:: DO THIS ::
Swap "calendar" for "schedule" in the stretch of the listing from the line containing "How do I perform: Clear" through the line containing "Action: tap(1742, 292)", and give those lines back with nothing else altered. Leave the pictures out.

Rows from a screen grounding dataset:
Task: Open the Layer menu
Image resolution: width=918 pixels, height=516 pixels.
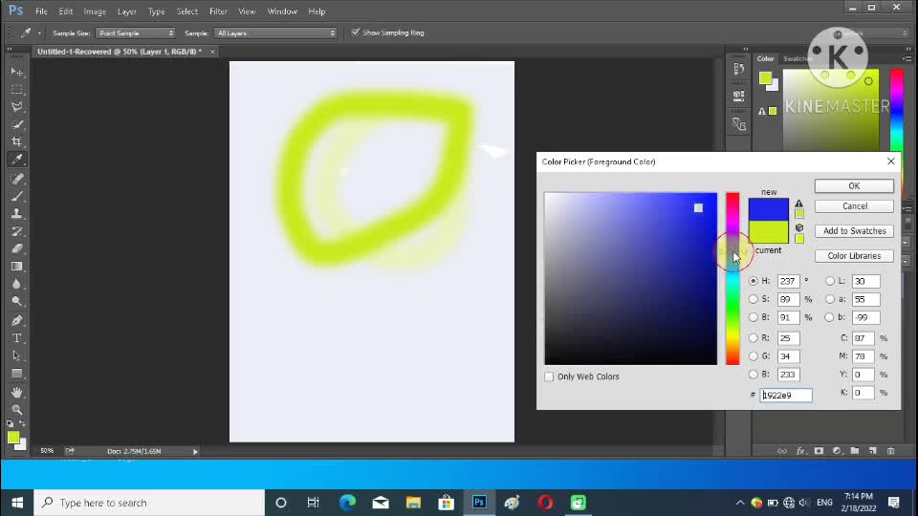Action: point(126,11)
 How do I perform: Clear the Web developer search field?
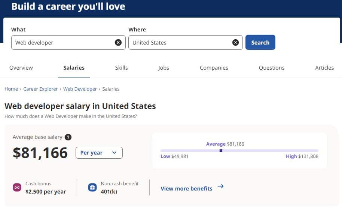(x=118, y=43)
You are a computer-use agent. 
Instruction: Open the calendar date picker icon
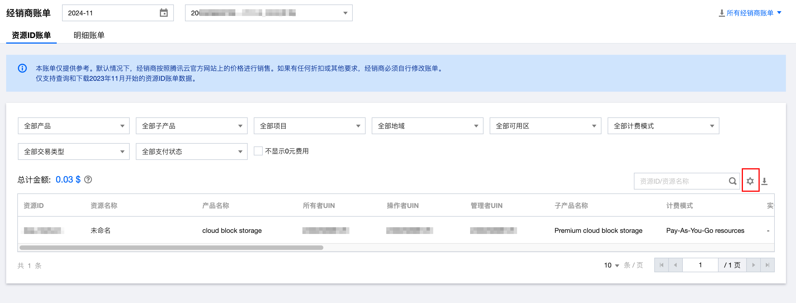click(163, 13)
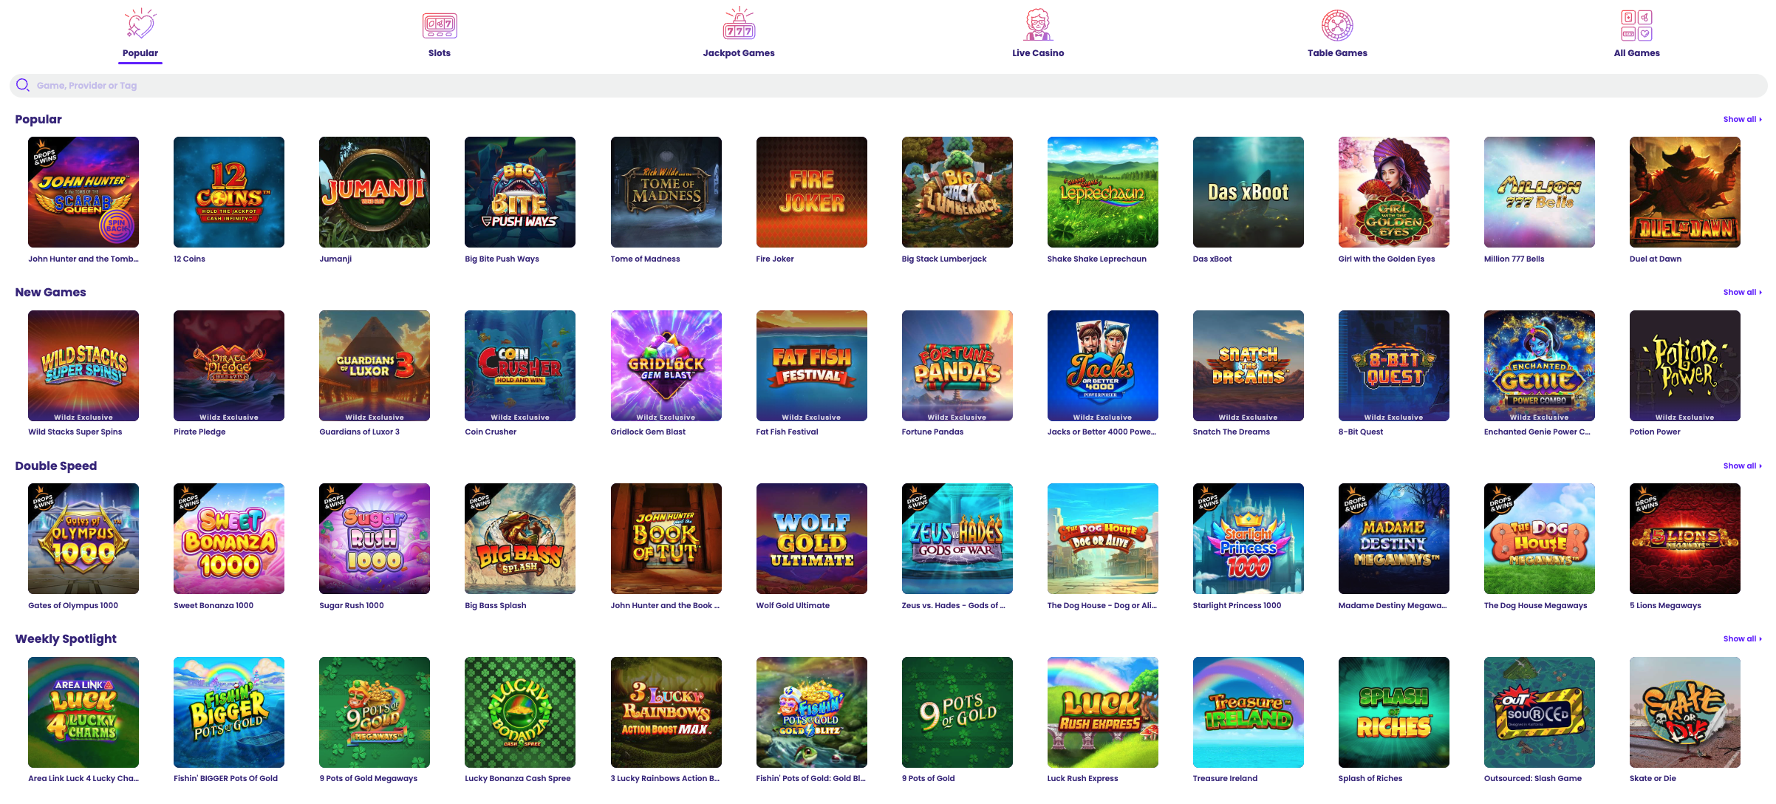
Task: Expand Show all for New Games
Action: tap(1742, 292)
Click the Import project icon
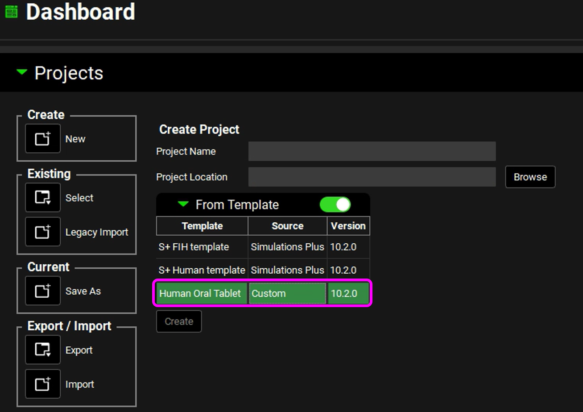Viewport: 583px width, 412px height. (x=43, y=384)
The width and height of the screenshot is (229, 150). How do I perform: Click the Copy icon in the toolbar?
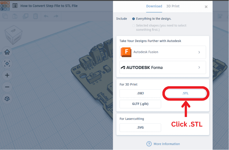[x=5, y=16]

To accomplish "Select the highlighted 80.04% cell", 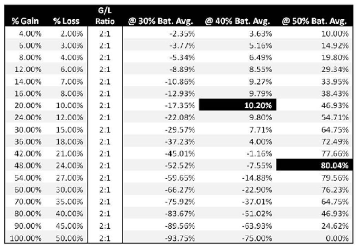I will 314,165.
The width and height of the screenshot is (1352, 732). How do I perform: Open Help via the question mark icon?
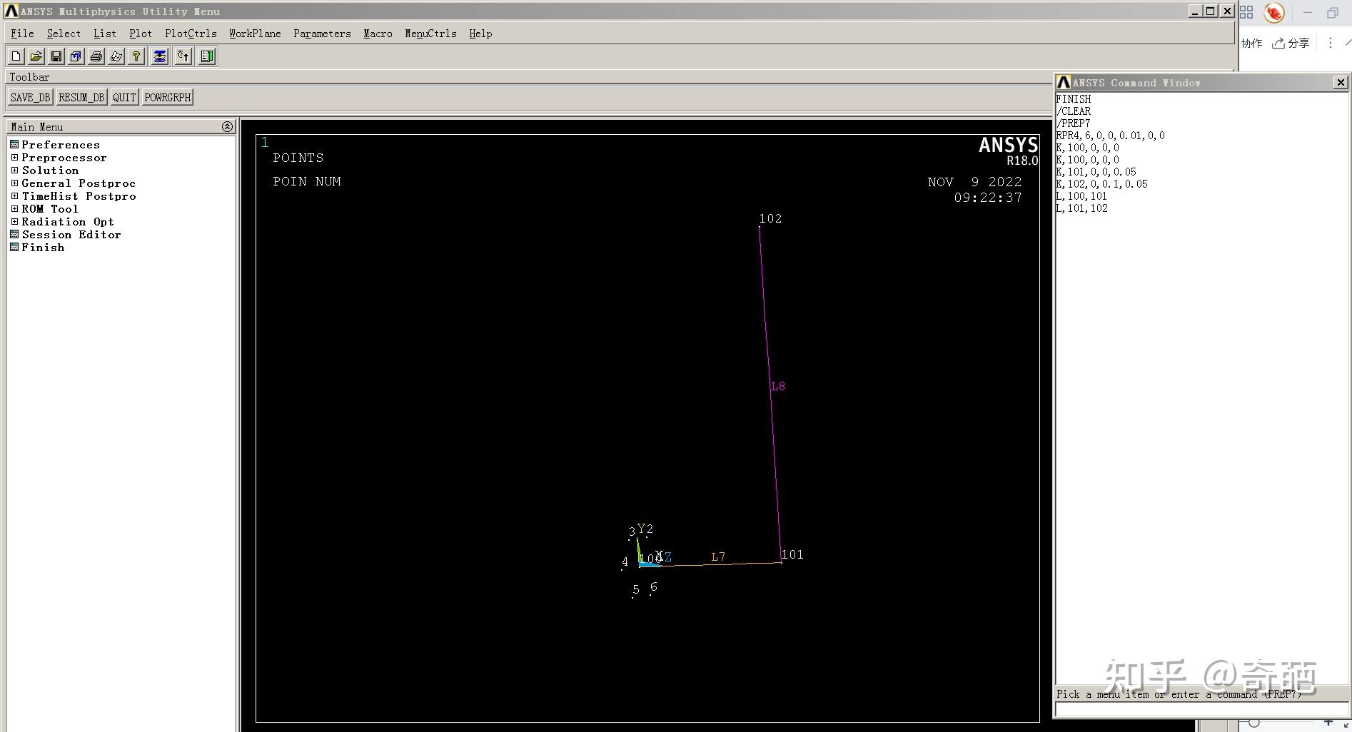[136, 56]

:: EXERCISE SOLUTION ::
 How do I perform: Clear the Web developer search field?
(x=118, y=43)
You are a computer-use agent. 
Instruction: Open the schedule date picker icon
click(163, 13)
Task: Expand Show all for New Games
Action: tap(1742, 292)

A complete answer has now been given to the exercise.